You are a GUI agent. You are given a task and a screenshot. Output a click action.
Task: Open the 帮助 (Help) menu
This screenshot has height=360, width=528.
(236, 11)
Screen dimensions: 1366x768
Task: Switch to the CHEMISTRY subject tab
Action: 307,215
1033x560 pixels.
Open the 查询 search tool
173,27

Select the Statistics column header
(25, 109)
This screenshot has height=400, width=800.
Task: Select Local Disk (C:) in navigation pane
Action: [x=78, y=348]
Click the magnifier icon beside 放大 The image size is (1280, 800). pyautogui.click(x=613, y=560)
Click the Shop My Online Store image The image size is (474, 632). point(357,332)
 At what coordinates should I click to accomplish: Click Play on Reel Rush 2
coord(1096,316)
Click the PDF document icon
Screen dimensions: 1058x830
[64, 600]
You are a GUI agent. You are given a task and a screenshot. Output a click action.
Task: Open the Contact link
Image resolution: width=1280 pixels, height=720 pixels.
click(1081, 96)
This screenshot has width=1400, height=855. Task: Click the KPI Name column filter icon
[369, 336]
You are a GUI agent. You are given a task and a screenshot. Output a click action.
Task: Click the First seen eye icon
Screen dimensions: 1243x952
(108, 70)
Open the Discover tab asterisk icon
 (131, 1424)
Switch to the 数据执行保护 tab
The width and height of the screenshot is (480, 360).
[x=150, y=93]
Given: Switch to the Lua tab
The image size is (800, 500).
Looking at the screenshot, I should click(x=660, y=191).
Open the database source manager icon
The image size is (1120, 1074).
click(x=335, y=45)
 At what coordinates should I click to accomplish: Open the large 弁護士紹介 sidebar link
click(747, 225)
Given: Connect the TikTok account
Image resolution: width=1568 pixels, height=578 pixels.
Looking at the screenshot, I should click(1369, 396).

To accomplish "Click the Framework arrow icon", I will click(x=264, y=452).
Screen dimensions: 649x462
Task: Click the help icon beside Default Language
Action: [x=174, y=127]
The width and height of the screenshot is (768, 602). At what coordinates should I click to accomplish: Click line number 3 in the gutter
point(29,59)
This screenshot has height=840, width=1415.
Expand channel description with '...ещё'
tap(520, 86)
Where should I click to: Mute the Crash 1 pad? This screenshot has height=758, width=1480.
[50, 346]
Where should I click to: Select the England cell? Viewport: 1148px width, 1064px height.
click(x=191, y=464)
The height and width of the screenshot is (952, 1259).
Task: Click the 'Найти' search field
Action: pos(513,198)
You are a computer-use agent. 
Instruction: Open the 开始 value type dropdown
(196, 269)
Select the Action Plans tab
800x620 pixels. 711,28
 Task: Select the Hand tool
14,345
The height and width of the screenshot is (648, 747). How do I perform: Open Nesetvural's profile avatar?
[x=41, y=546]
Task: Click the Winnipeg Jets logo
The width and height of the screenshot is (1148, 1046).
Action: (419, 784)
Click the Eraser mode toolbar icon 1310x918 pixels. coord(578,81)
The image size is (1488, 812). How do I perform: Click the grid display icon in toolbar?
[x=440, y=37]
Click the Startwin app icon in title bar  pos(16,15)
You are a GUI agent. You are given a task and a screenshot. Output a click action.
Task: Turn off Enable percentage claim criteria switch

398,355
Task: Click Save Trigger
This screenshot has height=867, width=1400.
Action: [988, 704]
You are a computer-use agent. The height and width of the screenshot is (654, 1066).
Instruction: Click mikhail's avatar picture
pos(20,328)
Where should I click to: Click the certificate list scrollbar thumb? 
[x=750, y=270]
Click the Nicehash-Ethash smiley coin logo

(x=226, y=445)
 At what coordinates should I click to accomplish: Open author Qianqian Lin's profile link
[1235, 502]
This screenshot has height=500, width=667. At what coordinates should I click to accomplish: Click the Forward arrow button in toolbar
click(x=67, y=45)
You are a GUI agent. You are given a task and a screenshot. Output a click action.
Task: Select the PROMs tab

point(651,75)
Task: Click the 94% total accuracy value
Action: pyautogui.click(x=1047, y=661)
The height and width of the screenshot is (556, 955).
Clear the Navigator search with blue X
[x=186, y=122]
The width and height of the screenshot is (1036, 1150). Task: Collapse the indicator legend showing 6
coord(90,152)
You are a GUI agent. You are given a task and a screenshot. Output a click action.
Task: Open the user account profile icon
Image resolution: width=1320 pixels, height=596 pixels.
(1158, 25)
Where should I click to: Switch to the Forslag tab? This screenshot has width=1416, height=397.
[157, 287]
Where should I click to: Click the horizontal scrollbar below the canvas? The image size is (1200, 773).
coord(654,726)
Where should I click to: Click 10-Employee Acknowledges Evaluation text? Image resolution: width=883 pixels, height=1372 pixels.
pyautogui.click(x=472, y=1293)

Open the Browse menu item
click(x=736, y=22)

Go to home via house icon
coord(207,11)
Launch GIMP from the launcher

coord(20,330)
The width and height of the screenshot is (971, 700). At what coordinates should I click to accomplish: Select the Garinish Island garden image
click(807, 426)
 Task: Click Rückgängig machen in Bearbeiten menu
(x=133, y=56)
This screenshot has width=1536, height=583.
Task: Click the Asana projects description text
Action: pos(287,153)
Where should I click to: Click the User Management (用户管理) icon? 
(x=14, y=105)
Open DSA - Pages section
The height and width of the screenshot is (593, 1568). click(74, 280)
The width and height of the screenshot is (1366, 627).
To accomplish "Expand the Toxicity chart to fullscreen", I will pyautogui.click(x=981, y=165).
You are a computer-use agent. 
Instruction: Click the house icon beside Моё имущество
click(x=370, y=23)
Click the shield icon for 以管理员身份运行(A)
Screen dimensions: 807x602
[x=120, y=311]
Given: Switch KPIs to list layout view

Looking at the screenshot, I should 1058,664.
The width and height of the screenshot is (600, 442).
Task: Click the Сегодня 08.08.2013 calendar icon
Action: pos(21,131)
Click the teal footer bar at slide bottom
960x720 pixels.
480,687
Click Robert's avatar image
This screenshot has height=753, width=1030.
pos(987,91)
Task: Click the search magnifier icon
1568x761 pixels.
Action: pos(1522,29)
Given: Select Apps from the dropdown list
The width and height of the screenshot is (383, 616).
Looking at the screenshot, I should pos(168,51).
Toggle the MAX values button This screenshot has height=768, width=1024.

===============

- [WHAT YOU WILL DO]: Word for word, give back all of the records.

- [TASK OUTPUT]:
You are a GUI agent. You are given a task and a screenshot. Output a click action.
Task: Open the 帮助 (Help) menu
This screenshot has height=360, width=528.
(236, 11)
Screen dimensions: 1366x768
Task: Switch to the CHEMISTRY subject tab
Action: 307,215
1033x560 pixels.
Open the 查询 search tool
173,27

Select the Statistics column header
(25, 109)
This screenshot has height=400, width=800.
Task: Select Local Disk (C:) in navigation pane
Action: [x=78, y=348]
Click the magnifier icon beside 放大 The image size is (1280, 800). pyautogui.click(x=613, y=560)
Click the Shop My Online Store image The image size is (474, 632). point(357,332)
 At what coordinates should I click to accomplish: Click Play on Reel Rush 2
coord(1096,316)
Click the PDF document icon
Screen dimensions: 1058x830
[64, 600]
You are a GUI agent. You are given a task and a screenshot. Output a click action.
Task: Open the Contact link
Image resolution: width=1280 pixels, height=720 pixels.
click(1081, 96)
This screenshot has width=1400, height=855. Task: Click the KPI Name column filter icon
[369, 336]
You are a GUI agent. You are given a task and a screenshot. Output a click action.
Task: Click the First seen eye icon
Screen dimensions: 1243x952
(108, 70)
Open the Discover tab asterisk icon
 (131, 1424)
Switch to the 数据执行保护 tab
The width and height of the screenshot is (480, 360).
[x=150, y=93]
Given: Switch to the Lua tab
The image size is (800, 500).
Looking at the screenshot, I should click(x=660, y=191).
Open the database source manager icon
The image size is (1120, 1074).
click(x=335, y=45)
 At what coordinates should I click to accomplish: Open the large 弁護士紹介 sidebar link
click(747, 225)
Given: Connect the TikTok account
Image resolution: width=1568 pixels, height=578 pixels.
Looking at the screenshot, I should click(1369, 396).

To accomplish "Click the Framework arrow icon", I will click(x=264, y=452).
Screen dimensions: 649x462
Task: Click the help icon beside Default Language
Action: [x=174, y=127]
The width and height of the screenshot is (768, 602). At what coordinates should I click to accomplish: Click line number 3 in the gutter
point(29,59)
This screenshot has height=840, width=1415.
Expand channel description with '...ещё'
tap(520, 86)
Where should I click to: Mute the Crash 1 pad? This screenshot has height=758, width=1480.
[50, 346]
Where should I click to: Select the England cell? Viewport: 1148px width, 1064px height.
click(x=191, y=464)
The height and width of the screenshot is (952, 1259).
Task: Click the 'Найти' search field
Action: pos(513,198)
You are a computer-use agent. 
Instruction: Open the 开始 value type dropdown
(196, 269)
Select the Action Plans tab
800x620 pixels. 711,28
 Task: Select the Hand tool
14,345
The height and width of the screenshot is (648, 747). How do I perform: Open Nesetvural's profile avatar?
[x=41, y=546]
Task: Click the Winnipeg Jets logo
The width and height of the screenshot is (1148, 1046).
Action: (419, 784)
Click the Eraser mode toolbar icon 1310x918 pixels. coord(578,81)
The image size is (1488, 812). How do I perform: Click the grid display icon in toolbar?
[x=440, y=37]
Click the Startwin app icon in title bar  pos(16,15)
You are a GUI agent. You are given a task and a screenshot. Output a click action.
Task: Turn off Enable percentage claim criteria switch

398,355
Task: Click Save Trigger
This screenshot has height=867, width=1400.
Action: [988, 704]
You are a computer-use agent. The height and width of the screenshot is (654, 1066).
Instruction: Click mikhail's avatar picture
pos(20,328)
Where should I click to: Click the certificate list scrollbar thumb? 
[x=750, y=270]
Click the Nicehash-Ethash smiley coin logo

(x=226, y=445)
 At what coordinates should I click to accomplish: Open author Qianqian Lin's profile link
[1235, 502]
This screenshot has height=500, width=667. At what coordinates should I click to accomplish: Click the Forward arrow button in toolbar
click(x=67, y=45)
You are a GUI agent. You are given a task and a screenshot. Output a click action.
Task: Select the PROMs tab

point(651,75)
Task: Click the 94% total accuracy value
Action: pyautogui.click(x=1047, y=661)
The height and width of the screenshot is (556, 955).
Clear the Navigator search with blue X
[x=186, y=122]
The width and height of the screenshot is (1036, 1150). Task: Collapse the indicator legend showing 6
coord(90,152)
You are a GUI agent. You are given a task and a screenshot. Output a click action.
Task: Open the user account profile icon
Image resolution: width=1320 pixels, height=596 pixels.
(1158, 25)
Where should I click to: Switch to the Forslag tab? This screenshot has width=1416, height=397.
[157, 287]
Where should I click to: Click the horizontal scrollbar below the canvas? The image size is (1200, 773).
coord(654,726)
Where should I click to: Click 10-Employee Acknowledges Evaluation text? Image resolution: width=883 pixels, height=1372 pixels.
pyautogui.click(x=472, y=1293)

Open the Browse menu item
click(x=736, y=22)

Go to home via house icon
coord(207,11)
Launch GIMP from the launcher

coord(20,330)
The width and height of the screenshot is (971, 700). At what coordinates should I click to accomplish: Select the Garinish Island garden image
click(807, 426)
 Task: Click Rückgängig machen in Bearbeiten menu
(x=133, y=56)
This screenshot has width=1536, height=583.
Task: Click the Asana projects description text
Action: pos(287,153)
Where should I click to: Click the User Management (用户管理) icon? 
(x=14, y=105)
Open DSA - Pages section
The height and width of the screenshot is (593, 1568). click(74, 280)
The width and height of the screenshot is (1366, 627).
To accomplish "Expand the Toxicity chart to fullscreen", I will pyautogui.click(x=981, y=165).
You are a computer-use agent. 
Instruction: Click the house icon beside Моё имущество
click(x=370, y=23)
Click the shield icon for 以管理员身份运行(A)
Screen dimensions: 807x602
[x=120, y=311]
Given: Switch KPIs to list layout view

Looking at the screenshot, I should 1058,664.
The width and height of the screenshot is (600, 442).
Task: Click the Сегодня 08.08.2013 calendar icon
Action: pos(21,131)
Click the teal footer bar at slide bottom
960x720 pixels.
480,687
Click Robert's avatar image
This screenshot has height=753, width=1030.
pos(987,91)
Task: Click the search magnifier icon
1568x761 pixels.
Action: pos(1522,29)
Given: Select Apps from the dropdown list
The width and height of the screenshot is (383, 616).
Looking at the screenshot, I should pos(168,51).
Toggle the MAX values button This screenshot has height=768, width=1024.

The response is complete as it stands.